Future<FeatureGenerationResponse> generateTextFeature({
required String userId,
required String text,
Duration timeout = const Duration(seconds: 10),
}) async {
final uri = Uri.parse('$_baseUrl/api/v1/generate_feature');
final headers = {'Content-Type': 'application/json; charset=UTF-8'};
final body = jsonEncode({'user_id': userId, 'text': text});
try {
_logger.info('Requesting feature generation for user $userId...');
final response = await _httpClient
.post(uri, headers: headers, body: body)
.timeout(timeout);
final responseBody = jsonDecode(response.body);
if (response.statusCode == 202) {
_logger.info(
'Task successfully queued. Task ID: ${responseBody['task_id']}');
return FeatureGenerationResponse.fromJson(responseBody);
} else {
_logger.warning(
'API returned non-202 status: ${response.statusCode}. Body: ${response.body}');
return FeatureGenerationResponse.fromJson(responseBody);
}
} catch (e, stackTrace) {
_logger.severe('Failed to send feature generation request.', e, stackTrace);
return FeatureGenerationResponse(
status: 'error',
error: 'Network or client-side error: ${e.toString()}',
);
}
}
void dispose() {
_httpClient.close();
}
}
// --- Example Usage (in a Flutter widget or service) ---
/*
void main() async {
final client = FeaturePipelineClient(baseUrl: 'http://your-api-gateway.com');
final response = await client.generateTextFeature(
userId: 'user-12345',
text: 'How to optimize battery life on my new phone?',
);
if (response.isSuccess) {
print('Feature generation started with task ID: ${response.taskId}');
// The app can now continue without blocking.

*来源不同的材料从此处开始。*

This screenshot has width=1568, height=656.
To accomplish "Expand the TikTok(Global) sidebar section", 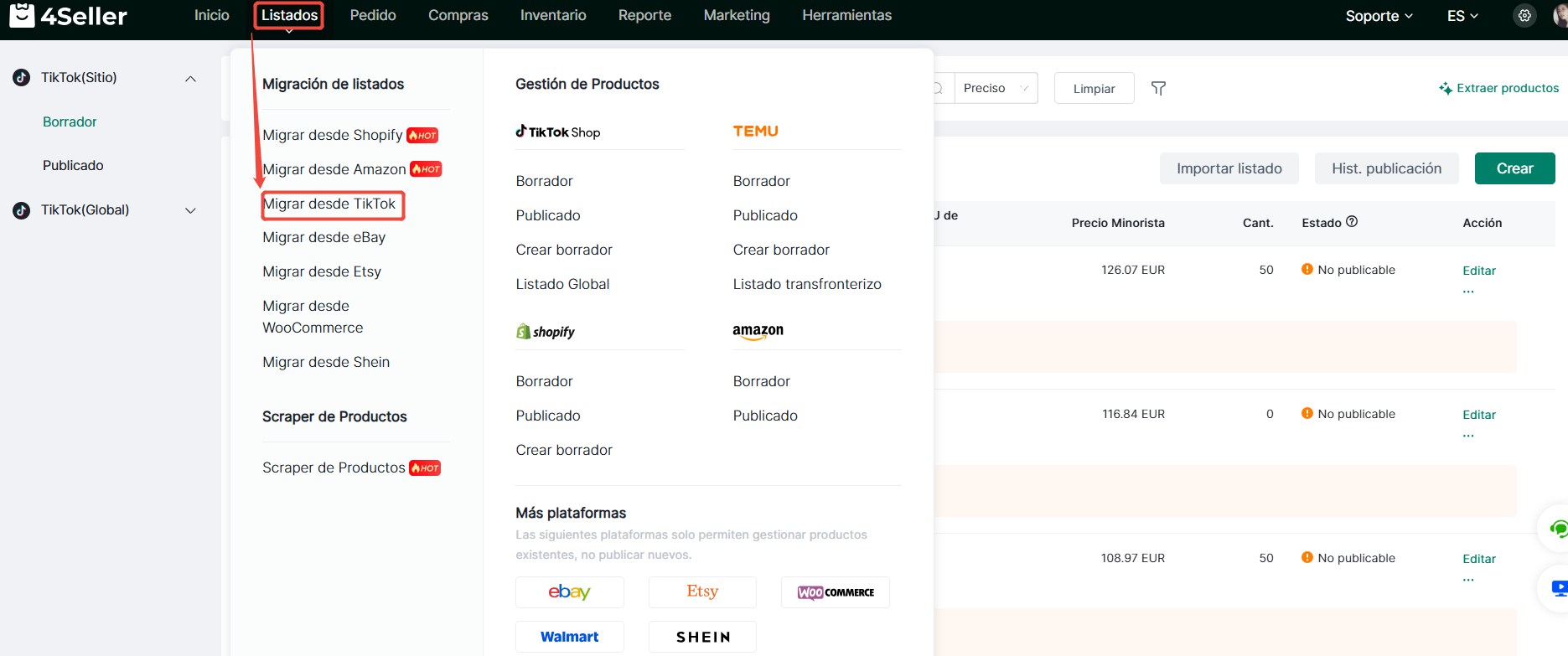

// The actual feature will be available in the backend database shortly.
} else {
print('Failed to start feature generation: ${response.error}');
}
client.dispose();
}
*/
这个Dart SDK提供了类型安全的调用方式,并包含了基本的日志和错误处理。在真实的Flutter应用中,这个FeaturePipelineClient
实例会被注入到一个服务定位器或依赖注入框架中进行管理。
方案的局限性与未来迭代方向
这套架构解决了我们最初的核心痛点,但它并非银弹。一个务实的工程师必须清楚其边界。
首先,延迟问题。尽管对客户端是异步的,但从任务触发到特征在MariaDB中可用,仍然存在一个端到端的延迟,这个延迟取决于Celery队列的繁忙程度、Worker的计算能力(CPU vs GPU)以及模型推理的耗时。对于需要亚秒级特征的场景,这套基于任务队列的架构可能就不够了,需要转向基于流处理(如Kafka Streams, Flink)的架构。
其次,Worker的伸缩性。当前模型加载在Worker启动时完成。如果我们需要支持多种不同的NLP模型,每个Worker加载所有模型会消耗大量内存。一种改进是实现一个模型动态加载和卸载的策略,或者为不同类型的模型任务设置专用的Celery队列和Worker池。使用KEDA(Kubernetes-based Event-Driven Autoscaling)可以根据队列长度自动伸缩Celery Worker的Pod数量,这是云原生环境下的标准做法。
最后,数据存储的瓶颈。MariaDB作为在线特征存储,在每秒几千次读写的场景下表现良好。但如果业务发展到需要每秒数十万次查询,MariaDB可能会成为瓶颈。届时,将热点特征缓存到Redis或迁移到专门的在线特征存储(如Feast与Redis/DynamoDB的组合)将是必要的演进路径。
目前这个方案,它以一种成本可控、技术栈成熟且高度可观测的方式,有效地解决了移动端异步执行复杂AI任务的难题。它不是终点,而是一个坚实的起点。